Monday, September 14, 2009

Council of Europe urges ruling Alliance and Communists to have dialogue

The Council of Europe's Parliamentary Assembly adopted a resolution last week, urging the Alliance for European Integration and the Party of Communists to engage in dialogue in order to overcome the political crisis and to elect a head of state.

Josette Durrieu (France, Socialist Group) and Egidijus Vareikis (Lithuania, EPP/CD), the two co-rapporteurs for Moldova, asked that Moldovan authorities engage in "far-reaching reform," and recommended that both the Alliance and the Communists consider changing the Constitution in order to allow the direct election of the President.

A draft of the resolution can be accessed here.
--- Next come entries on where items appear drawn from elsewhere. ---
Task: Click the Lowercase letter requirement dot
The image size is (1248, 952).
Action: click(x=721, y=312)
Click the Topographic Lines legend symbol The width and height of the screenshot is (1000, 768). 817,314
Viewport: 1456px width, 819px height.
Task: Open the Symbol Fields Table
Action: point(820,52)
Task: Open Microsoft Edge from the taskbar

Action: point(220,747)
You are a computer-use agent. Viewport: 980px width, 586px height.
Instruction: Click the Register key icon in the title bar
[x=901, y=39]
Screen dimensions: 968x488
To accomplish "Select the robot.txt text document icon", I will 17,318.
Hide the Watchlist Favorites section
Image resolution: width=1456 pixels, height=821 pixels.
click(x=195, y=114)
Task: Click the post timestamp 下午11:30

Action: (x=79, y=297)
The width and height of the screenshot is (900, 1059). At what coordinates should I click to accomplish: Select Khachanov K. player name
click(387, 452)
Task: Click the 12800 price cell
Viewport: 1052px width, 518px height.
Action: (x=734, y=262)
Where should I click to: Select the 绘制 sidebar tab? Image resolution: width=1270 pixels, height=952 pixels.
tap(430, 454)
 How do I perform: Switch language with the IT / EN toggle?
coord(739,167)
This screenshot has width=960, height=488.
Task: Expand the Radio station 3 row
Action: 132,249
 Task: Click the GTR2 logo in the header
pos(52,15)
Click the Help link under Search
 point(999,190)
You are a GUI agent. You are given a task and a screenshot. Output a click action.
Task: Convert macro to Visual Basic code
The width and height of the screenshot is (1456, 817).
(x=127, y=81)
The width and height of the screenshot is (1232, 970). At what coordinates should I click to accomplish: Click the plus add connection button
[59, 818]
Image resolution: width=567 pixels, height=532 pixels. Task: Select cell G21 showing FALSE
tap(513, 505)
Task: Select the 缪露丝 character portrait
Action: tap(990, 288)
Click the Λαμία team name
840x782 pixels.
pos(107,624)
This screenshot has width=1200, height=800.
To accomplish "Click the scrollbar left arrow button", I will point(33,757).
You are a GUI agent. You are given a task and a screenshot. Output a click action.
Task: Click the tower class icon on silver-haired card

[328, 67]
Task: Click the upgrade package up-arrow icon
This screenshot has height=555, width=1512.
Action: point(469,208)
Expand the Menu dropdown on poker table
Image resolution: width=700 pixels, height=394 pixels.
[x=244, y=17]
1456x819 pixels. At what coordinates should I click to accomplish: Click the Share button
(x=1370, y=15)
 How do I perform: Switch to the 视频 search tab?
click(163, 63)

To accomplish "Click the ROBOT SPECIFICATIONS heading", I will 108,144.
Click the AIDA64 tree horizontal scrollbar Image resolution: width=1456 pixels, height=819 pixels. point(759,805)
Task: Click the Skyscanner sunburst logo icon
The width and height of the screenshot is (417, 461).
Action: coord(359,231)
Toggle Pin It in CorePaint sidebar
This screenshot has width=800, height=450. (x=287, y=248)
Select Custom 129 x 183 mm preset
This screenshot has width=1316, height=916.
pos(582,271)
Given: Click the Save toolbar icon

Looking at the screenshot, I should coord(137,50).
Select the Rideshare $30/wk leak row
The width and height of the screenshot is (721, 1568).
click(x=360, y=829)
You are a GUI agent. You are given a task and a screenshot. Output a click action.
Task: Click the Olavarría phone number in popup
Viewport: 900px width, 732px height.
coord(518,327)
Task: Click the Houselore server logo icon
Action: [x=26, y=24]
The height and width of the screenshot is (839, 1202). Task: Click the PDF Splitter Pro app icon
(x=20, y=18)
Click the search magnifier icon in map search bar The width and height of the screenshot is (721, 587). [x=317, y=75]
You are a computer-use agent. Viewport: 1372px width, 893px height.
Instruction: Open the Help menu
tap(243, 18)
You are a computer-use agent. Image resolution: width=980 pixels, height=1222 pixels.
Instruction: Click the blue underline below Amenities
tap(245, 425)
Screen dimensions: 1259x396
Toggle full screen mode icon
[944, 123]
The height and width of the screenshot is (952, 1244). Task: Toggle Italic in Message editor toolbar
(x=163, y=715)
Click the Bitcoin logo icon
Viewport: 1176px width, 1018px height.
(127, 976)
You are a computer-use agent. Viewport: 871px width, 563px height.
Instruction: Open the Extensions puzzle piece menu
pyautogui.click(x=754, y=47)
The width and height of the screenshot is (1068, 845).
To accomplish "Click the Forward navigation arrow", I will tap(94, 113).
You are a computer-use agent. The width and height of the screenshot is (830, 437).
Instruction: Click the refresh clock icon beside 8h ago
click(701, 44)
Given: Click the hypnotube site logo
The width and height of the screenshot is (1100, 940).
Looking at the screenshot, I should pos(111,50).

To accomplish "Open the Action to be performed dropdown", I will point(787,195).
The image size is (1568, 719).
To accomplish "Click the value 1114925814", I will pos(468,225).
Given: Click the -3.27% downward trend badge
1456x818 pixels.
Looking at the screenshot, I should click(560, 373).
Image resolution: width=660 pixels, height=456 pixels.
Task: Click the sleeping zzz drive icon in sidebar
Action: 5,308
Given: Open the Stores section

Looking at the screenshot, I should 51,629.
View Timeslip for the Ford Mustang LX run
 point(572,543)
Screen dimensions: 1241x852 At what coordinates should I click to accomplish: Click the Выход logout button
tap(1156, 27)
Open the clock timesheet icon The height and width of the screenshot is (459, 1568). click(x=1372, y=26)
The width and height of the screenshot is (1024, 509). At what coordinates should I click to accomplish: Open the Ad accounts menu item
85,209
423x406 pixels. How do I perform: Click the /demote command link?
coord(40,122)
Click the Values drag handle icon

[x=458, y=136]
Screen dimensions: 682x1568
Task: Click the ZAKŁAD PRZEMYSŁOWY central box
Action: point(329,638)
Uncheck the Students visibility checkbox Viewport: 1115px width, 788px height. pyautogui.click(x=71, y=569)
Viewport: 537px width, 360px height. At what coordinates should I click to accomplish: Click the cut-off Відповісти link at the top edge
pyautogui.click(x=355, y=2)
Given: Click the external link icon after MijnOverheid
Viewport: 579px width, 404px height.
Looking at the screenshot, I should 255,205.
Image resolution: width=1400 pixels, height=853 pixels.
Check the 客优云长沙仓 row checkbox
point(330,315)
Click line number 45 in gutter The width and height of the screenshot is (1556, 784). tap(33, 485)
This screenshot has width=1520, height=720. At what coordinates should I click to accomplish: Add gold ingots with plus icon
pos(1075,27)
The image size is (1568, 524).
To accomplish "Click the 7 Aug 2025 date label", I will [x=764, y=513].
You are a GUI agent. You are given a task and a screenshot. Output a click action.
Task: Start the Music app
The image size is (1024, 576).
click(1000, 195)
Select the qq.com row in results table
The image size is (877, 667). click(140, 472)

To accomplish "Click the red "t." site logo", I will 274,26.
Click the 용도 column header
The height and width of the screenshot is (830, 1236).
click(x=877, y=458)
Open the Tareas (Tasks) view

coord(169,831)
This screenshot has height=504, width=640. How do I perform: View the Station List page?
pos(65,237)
Moldovans elected their President by popular ballot until 2000, when the Communists managed to push through a change in the Constitution that transferred the appointment of the head of state to Parliament. Legislators now elect the President with a 61-M.P. majority out of 101. Both after April 5 and after July 29, neither the Communists nor the anti-Communist parties had the necessary number of votes to single-handedly push through their own candidates. In fact, the early elections of July 29 were a direct cause of the failure of the Party of Communists to get one more vote to elect its candidate.

As a result, many have suggested that a return to a direct presidential election would be a solution to a possible long-term stalemate between the Communists and the Alliance.

Ruling Alliance members have often expressed a desire for a direct Presidential election, while the Communists are adamantly against it.